Smells Like April

Last week a gal who sits near me at work came back to my desk and said, giggling, “Jane’s perfume smells like an old lady.”  (Jane = not her real name.)  I set off immediately to investigate.  I like Jane a lot. She shares our office suite but works for a different company; she’s stylish, successful, generous with her time and keto snacks, and funny as heck in a sly, measured way.  If Jane had an old-lady perfume on, I had to find out what it was.

Jane did not smell like an old lady (whatever that means).  Jane smelled spring-like – maybe a little green and a little floral, but also very sophisticated.  I couldn’t begin to guess what her fragrance was, so I asked, and (Jane being Jane) she not only told me, she gave me a spare atomizer so I could test-drive it myself.  The mystery scent? Chanel Cristalle Eau Verte. 

The original Cristalle is a 1974 EDT by the renowned Henri Robert, a floral-chypre with a galbanum kick and a cool, understated elegance.  It was the fragrance of my best friend in high school, and while it smelled amazing on her, it never seemed right on me.  I tried again in the mid-nineties with the Jacques Polge EDP, which is sweeter and warmer, but still, no dice.  The pre-Exclusif Chanel classics are fragrances that I admire very much, rather than desire for myself.

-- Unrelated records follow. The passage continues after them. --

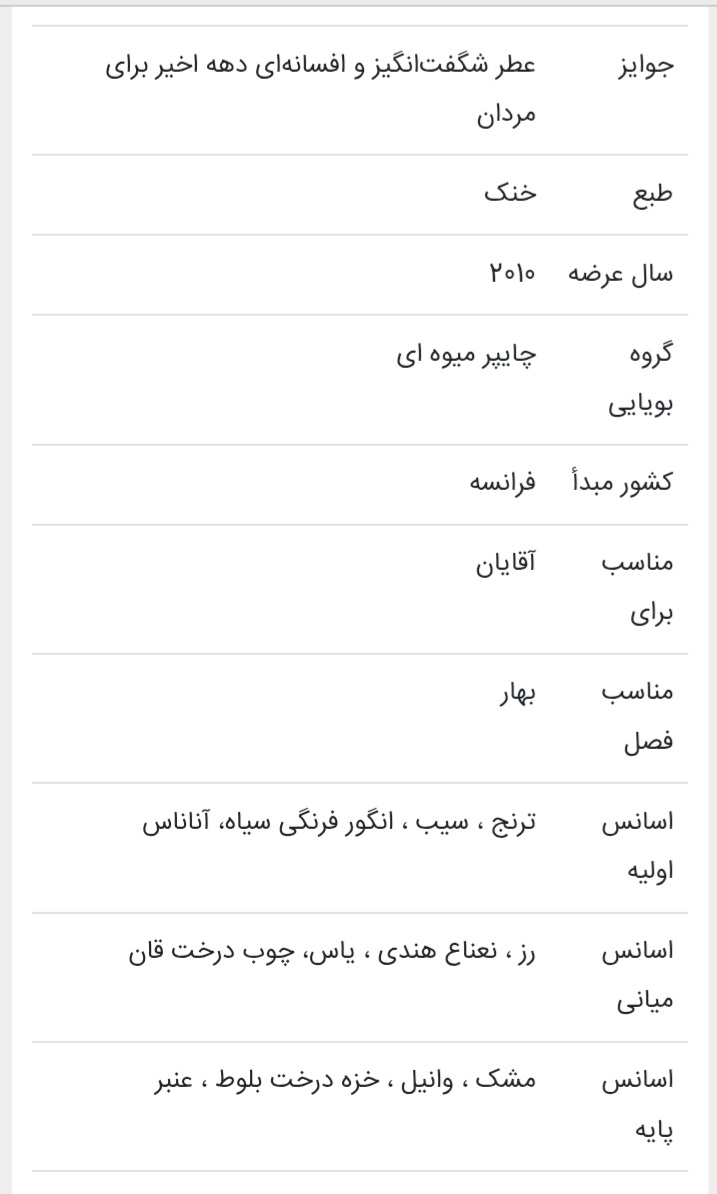Select the بهار season value
The width and height of the screenshot is (717, 1194).
(x=518, y=693)
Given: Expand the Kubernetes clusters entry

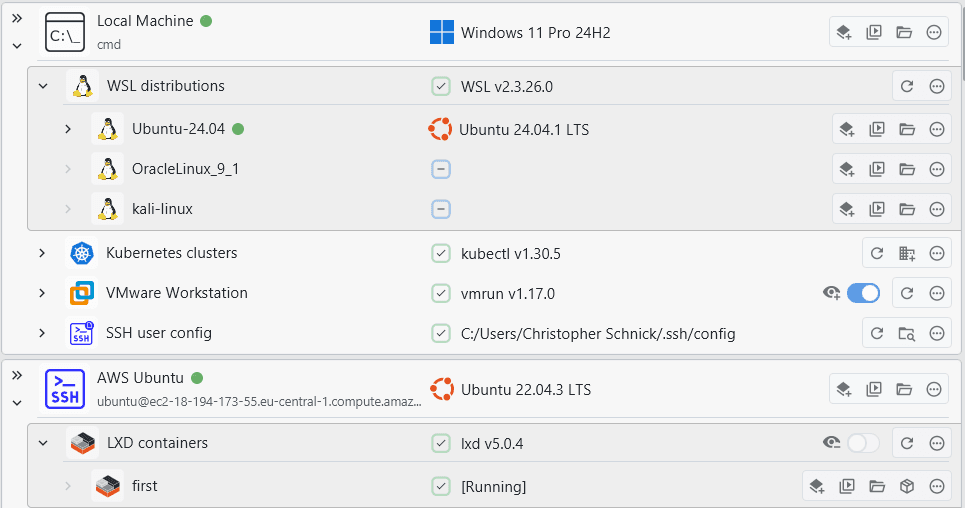Looking at the screenshot, I should 42,253.
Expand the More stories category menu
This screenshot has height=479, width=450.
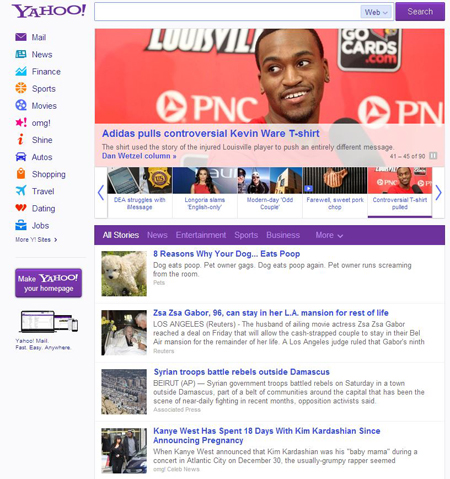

Cristalle Eau Verte dates to 2009, and is an even bigger step away from its namesake – really, other than the name and the bottle, there’s not much similarity to either version of Cristalle.  Gone is the mossy base, and in its place is a lighter, almost effervescent citrus-y scent.  Here’s their online blurbage: “master perfumer Jacques Polge re-imagines the beloved classic in a lighter, fresher version, to reveal a sheer and luminous heart. Magnolia notes are rendered transparent with fresh citrus and neroli accents, for a modern expression of a timeless floral bouquet.”  I’m a sucker for magnolia, which is abundant here, and the whole thing has that Chanel abstract elegance that (again) I’ve always admired but never seemed quite right on me.  Until now.  I promptly bought a bottle, my first full bottle purchase in some time.  The biggest knock I find in online reviews is that it doesn’t last, but I get a solid day out of it, so who knows? As my sense of smell returns in fits and starts, part of the thrill is that I can smell it at all.

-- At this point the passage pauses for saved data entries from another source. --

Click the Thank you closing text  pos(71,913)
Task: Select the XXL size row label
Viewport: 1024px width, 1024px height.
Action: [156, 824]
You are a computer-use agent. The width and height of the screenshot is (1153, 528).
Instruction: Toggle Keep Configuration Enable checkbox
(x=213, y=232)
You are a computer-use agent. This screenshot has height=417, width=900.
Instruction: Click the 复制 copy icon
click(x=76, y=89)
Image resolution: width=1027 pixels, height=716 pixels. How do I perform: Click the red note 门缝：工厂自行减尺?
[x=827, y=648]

Finally, another piece of good news – browsing the Guerlain counter I was thrilled to see a repackaged Encens Mythique, which means I’ll be able to buy another bottle and not worry about getting my hands on a third (!) backup of the original.  This bottle’s actually prettier, in my opinion.  I gave it a sniff and it still smells fantastic, so if you haven’t tried it, you are missing out – rose, saffron, woods and incense coming together in a scent that hovers, delicate and atmospheric, around me and which garners me compliments almost every time I wear it.

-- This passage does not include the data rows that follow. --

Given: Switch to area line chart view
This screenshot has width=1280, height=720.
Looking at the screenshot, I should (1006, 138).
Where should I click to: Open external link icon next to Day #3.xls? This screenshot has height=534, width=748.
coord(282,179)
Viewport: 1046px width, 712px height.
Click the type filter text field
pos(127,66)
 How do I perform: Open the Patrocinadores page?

Have you “discovered” a scent that’s been around for ages and wondered, how did I miss this? And are you as forward as I am about asking people (including total strangers) what they’re wearing?

  • Ann says:

    Yay, dear — so glad your sniffer is coming back so well! And glad you liked the Cristalle EV — I like it too, even though it lacks the ooomph of the original. And as for “old lady” smell — sign me up!! Although I have to admit to being knocked out in church years ago by too many older women bathing in Youth Dew!! 😉

  • Austenfan says:

    I’m glad to read your post about Cristalle Eau Verte, which I like but do not love. I prefer the original Cristalle and even that one I don’t wear often. Chanels for me are not really an affair of the heart either.
    To me the term old lady scent equals proper perfume. And I remember some rather heated discussions about it on other blogs. I must admit I find it rather offensive myself.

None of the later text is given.